> Input for this task
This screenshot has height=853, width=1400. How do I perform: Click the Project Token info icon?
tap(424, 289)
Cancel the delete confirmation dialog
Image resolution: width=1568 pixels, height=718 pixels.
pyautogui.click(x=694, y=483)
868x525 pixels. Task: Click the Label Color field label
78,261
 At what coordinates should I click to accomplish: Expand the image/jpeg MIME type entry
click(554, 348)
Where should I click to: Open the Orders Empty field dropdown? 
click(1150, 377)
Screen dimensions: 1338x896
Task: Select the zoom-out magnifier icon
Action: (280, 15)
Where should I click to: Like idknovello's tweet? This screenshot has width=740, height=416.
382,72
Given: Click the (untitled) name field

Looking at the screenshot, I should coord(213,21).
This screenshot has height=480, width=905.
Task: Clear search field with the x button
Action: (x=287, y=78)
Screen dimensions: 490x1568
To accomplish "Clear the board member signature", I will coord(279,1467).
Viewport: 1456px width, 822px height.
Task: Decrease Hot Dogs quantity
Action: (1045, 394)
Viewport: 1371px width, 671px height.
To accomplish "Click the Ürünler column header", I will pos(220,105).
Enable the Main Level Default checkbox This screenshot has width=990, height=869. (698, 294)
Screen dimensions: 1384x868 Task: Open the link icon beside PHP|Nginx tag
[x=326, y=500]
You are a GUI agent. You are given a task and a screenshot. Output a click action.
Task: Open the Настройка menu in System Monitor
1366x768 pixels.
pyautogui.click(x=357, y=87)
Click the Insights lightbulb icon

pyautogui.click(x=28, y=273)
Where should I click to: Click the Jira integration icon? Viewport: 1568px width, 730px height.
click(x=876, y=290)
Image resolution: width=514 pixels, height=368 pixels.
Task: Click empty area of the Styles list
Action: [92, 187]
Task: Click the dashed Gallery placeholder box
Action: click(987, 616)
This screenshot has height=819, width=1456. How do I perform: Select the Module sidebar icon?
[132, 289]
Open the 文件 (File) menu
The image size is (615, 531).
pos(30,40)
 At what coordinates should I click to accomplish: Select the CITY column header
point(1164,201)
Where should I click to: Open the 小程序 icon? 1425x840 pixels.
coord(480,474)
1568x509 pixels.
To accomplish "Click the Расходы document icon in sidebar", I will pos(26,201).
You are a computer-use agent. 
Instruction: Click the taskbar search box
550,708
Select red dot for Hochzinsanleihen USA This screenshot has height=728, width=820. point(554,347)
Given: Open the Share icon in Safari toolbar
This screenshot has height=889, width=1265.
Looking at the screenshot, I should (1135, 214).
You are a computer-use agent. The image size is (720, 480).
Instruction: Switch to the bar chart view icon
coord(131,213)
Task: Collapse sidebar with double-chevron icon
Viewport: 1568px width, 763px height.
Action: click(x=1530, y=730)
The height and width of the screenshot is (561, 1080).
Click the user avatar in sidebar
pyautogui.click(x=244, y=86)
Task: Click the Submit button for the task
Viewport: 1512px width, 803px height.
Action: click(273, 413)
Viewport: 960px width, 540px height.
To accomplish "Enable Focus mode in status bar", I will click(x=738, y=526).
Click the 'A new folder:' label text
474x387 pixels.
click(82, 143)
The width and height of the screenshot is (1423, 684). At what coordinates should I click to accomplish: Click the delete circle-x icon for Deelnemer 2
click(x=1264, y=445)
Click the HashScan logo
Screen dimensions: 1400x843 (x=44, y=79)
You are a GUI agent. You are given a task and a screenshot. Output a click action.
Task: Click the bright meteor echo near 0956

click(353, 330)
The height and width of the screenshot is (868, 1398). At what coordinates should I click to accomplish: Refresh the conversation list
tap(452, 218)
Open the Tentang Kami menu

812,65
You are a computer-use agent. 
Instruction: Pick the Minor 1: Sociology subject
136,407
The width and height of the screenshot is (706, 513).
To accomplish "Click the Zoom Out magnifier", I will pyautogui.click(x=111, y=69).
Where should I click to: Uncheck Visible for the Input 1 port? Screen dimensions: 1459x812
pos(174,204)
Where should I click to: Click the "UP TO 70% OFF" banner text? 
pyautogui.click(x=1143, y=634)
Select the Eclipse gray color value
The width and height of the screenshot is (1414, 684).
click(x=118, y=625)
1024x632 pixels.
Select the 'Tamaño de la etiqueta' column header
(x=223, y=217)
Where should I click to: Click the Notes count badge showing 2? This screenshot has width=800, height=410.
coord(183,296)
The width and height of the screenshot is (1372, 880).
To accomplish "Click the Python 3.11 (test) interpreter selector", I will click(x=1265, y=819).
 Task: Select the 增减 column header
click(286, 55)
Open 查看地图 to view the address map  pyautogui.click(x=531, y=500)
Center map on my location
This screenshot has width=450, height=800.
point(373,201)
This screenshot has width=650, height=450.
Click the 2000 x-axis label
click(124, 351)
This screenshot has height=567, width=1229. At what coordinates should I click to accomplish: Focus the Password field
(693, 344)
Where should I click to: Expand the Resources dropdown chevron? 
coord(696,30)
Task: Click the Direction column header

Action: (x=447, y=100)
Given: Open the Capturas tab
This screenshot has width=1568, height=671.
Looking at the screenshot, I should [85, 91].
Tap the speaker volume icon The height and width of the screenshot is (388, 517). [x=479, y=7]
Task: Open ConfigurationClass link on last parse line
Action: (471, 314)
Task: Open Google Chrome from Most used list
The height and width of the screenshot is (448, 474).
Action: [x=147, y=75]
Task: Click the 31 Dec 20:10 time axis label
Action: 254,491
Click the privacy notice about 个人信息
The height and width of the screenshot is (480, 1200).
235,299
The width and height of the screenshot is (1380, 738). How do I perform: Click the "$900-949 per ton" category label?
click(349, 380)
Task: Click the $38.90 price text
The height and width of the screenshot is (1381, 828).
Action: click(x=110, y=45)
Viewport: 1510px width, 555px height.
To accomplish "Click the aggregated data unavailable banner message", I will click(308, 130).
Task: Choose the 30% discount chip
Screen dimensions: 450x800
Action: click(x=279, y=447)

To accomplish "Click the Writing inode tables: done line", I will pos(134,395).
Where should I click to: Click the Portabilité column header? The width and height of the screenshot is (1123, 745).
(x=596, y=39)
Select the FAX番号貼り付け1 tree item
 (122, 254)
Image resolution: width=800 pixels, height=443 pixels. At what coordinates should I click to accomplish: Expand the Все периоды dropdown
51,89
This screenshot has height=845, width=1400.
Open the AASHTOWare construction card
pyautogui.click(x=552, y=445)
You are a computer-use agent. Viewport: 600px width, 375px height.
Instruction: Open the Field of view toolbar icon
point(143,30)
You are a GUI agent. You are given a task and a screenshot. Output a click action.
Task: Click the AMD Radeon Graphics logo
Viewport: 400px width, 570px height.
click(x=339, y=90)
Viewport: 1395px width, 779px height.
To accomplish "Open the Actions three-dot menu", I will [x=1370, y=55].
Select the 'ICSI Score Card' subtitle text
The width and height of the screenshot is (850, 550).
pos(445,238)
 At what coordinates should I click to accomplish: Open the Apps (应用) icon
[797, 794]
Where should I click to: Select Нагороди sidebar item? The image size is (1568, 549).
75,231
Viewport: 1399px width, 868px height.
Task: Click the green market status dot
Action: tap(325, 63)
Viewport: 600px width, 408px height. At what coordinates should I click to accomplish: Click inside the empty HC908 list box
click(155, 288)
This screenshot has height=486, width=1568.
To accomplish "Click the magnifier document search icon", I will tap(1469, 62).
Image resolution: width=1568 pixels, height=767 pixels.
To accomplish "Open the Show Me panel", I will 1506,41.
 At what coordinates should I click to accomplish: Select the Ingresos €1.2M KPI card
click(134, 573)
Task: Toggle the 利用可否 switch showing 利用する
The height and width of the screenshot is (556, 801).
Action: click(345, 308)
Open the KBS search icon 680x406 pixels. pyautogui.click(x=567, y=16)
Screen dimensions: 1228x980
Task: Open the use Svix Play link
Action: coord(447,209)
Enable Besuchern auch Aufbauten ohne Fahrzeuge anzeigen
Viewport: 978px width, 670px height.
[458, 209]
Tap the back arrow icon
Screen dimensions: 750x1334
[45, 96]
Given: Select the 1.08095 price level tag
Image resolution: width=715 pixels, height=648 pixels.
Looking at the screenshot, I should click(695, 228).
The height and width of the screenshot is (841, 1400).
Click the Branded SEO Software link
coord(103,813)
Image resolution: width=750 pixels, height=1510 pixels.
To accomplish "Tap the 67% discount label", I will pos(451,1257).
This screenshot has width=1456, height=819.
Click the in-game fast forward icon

> Task statement
Return every line of the listing above that contains the word "dimensions", copying each one in full.

> Written reply
Screen dimensions: 1338x896
Screen dimensions: 490x1568
Screen dimensions: 1384x868 Task: Open the link icon beside PHP|Nginx tag
Screen dimensions: 1400x843 (x=44, y=79)
Where should I click to: Uncheck Visible for the Input 1 port? Screen dimensions: 1459x812
Screen dimensions: 450x800
Screen dimensions: 1228x980
Screen dimensions: 750x1334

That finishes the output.